Required actions:
1. Can you reproduce the passage from the discussion of Facebook's loan patent, from "When I briefly" up to and including "unlawful scoring methods."?
2. In the discussion of Facebook's loan patent below, what is the Spanish translation of the sentence "Facebook bought the patent from Friendster in 2010."?

Text segment:
** start **

Two sentence summary from the actual patent:

>When an individual applies for a loan, the lender examines the credit ratings of members of the individual's social network who are connected to the individual through authorized nodes. If the average credit rating of these members is at least a minimum credit score, the lender continues to process the loan application. Otherwise, the loan application is rejected.

[http://patft.uspto.gov/netacgi/nph-Parser?Sect1=PTO1&Sect2=H...]

That could really help divide society even more. Thanks Facebook?

On a second thought, shouldn't it be easy to dismiss this patent as prior art? Certainly someone somewhere has done filtering based on a friend list before.


Technology is superb at remembering everything and helping us sort and cherry pick and focus on whatever segment of data we like. And an unintended consequence is things like this where it becomes even easier for us to segregate ourselves, which is a natural human tendency. What did we do as a society when we only had limited data on a person with which to judge them? We took more chances and went with the flow. That leads to serendipity and opportunities for potential that is sitting on the sidelines. I'd argue that this is a better methodology for society as a whole; a little bit of chance/risk. It promotes patience and normalizes the act of mingling with different peoples. The merit of Facebook's premise here I think is a bit flawed to begin with (that you can predict ones credit rating based on their friends. Are there even studies saying such?), but the real point is the consequences of a system like this being widespread. I feel that most peoples Facebook friends are close to their age and their geographic location. This could have a biasing effect based on ones age and socioeconomic status thereby exaggerating the negative or positive aspects of the group you associate with. What little edge you worked to have above your peers with your credit score could be normalized away just because of who your friends are.


Hence quoting McAfee from his AMA "Be aware that everything that is free is not free! There is nothing free in this world. People don't spend $1M on an application to give it to you for free. They have a reason, and it's not good for you, I promise that."


From a link[0] in the article:

> Facebook bought the patent from Friendster in 2010.

[0] https://venturebeat.com/2015/08/04/facebook-patents-technolo...


When I briefly worked in payday lending, I learned there were certain credit approval methods that were categorically illegal. And we had to be auditable, so wasn't like we could just bury the crime in algorithms.

Address information, e.g. living in a poor neighborhood or living near defaulters could not be used in credit scoring. Race could not be used in credit scoring. I forget what else, but there were some regulations in place. Watch for Facebook to lobby to have those eliminated, or pursue technology that somehow allows them to hide or skirt use of unlawful scoring methods.


Ugh, this is a terribly click-baity article.

Facebook has really, really good people working on machine learning. What Facebook wants to do is use whatever features it can scrape from your profile to accurately price your odds of defaulting on a loan.

** end **

Data lines:
** start **

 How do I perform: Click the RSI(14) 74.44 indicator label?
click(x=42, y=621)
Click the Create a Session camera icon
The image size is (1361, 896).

** end **

Solution list:
1.
When I briefly worked in payday lending, I learned there were certain credit approval methods that were categorically illegal. And we had to be auditable, so wasn't like we could just bury the crime in algorithms.

Address information, e.g. living in a poor neighborhood or living near defaulters could not be used in credit scoring. Race could not be used in credit scoring. I forget what else, but there were some regulations in place. Watch for Facebook to lobby to have those eliminated, or pursue technology that somehow allows them to hide or skirt use of unlawful scoring methods.

2. Facebook compró la patente a Friendster en 2010.